**** Task material

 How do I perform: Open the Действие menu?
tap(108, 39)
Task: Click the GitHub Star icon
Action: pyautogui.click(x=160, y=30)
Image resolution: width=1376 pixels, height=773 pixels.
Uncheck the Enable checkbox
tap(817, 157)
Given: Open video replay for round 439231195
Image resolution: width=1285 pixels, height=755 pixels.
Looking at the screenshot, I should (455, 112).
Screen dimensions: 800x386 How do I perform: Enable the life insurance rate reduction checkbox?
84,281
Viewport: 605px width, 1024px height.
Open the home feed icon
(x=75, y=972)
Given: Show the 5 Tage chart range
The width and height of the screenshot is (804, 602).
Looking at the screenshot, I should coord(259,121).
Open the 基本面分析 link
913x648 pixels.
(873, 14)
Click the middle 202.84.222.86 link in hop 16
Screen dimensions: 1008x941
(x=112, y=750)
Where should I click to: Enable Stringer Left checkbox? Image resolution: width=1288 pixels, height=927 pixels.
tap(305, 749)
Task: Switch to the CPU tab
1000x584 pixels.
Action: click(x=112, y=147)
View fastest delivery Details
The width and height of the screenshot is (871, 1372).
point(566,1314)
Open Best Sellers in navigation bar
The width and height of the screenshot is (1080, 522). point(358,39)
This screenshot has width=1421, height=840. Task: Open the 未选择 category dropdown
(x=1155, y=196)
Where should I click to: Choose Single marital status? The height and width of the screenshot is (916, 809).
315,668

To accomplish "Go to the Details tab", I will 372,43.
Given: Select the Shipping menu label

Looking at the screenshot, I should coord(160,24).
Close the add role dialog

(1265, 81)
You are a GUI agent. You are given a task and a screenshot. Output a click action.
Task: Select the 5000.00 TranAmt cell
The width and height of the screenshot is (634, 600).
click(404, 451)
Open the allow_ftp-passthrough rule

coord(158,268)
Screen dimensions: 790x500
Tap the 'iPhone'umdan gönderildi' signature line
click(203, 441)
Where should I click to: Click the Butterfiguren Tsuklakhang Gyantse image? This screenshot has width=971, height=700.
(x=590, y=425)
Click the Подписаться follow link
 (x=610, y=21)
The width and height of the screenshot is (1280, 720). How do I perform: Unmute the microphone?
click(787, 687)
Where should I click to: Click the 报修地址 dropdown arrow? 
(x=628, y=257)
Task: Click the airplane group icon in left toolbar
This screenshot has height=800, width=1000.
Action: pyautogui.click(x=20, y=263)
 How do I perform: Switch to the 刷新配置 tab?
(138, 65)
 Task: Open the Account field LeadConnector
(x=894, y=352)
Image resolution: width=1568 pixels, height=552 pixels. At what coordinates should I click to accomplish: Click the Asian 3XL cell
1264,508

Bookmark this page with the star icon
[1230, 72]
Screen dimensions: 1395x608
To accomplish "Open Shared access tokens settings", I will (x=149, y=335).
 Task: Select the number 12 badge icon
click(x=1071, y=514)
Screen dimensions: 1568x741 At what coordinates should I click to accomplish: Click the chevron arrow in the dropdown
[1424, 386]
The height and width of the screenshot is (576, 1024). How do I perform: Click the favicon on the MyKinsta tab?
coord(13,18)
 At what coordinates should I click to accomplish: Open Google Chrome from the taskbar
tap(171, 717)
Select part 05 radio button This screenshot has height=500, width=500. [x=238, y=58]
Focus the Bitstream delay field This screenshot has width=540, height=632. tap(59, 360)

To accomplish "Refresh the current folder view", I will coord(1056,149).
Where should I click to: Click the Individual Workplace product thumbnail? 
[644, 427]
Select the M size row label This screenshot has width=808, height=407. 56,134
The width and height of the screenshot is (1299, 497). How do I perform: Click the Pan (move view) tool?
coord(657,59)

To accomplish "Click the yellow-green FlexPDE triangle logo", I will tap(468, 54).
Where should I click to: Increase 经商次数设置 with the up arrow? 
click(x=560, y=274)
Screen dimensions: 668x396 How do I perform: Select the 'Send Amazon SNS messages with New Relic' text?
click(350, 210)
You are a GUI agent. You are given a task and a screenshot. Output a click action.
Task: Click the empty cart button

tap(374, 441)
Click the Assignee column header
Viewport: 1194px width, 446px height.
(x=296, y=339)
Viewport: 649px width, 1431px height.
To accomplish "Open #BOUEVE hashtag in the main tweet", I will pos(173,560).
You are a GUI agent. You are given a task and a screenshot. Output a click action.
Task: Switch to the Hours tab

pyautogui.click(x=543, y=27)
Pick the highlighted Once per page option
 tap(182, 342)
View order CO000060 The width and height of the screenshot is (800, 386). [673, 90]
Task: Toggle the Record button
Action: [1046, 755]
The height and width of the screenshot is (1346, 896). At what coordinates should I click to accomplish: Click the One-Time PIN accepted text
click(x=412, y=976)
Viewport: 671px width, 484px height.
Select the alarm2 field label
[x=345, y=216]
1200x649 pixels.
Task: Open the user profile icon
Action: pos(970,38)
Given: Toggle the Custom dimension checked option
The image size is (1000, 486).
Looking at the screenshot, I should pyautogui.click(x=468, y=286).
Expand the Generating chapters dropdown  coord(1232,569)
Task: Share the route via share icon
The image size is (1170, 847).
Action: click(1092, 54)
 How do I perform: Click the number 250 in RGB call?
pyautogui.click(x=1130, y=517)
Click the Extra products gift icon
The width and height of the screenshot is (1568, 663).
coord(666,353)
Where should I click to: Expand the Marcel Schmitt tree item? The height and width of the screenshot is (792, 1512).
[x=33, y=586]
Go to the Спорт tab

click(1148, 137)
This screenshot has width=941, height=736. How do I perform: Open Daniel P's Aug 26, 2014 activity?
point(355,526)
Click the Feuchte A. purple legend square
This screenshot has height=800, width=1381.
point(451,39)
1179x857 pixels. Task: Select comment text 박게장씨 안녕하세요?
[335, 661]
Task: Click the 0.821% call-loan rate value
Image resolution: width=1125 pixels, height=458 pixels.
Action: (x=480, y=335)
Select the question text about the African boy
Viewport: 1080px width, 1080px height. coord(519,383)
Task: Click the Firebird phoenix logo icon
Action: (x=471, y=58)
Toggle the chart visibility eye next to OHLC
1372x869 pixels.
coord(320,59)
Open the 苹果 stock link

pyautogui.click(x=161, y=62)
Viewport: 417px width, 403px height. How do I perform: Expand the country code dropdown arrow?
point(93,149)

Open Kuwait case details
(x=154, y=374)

********

What to work on
Search the entries above for lines containing the word "will", and copy each one.

Task solution
To accomplish "Go to the Details tab", I will 372,43.
To accomplish "Open Shared access tokens settings", I will (x=149, y=335).
To accomplish "Refresh the current folder view", I will coord(1056,149).
To accomplish "Click the yellow-green FlexPDE triangle logo", I will tap(468, 54).
To accomplish "Open #BOUEVE hashtag in the main tweet", I will pos(173,560).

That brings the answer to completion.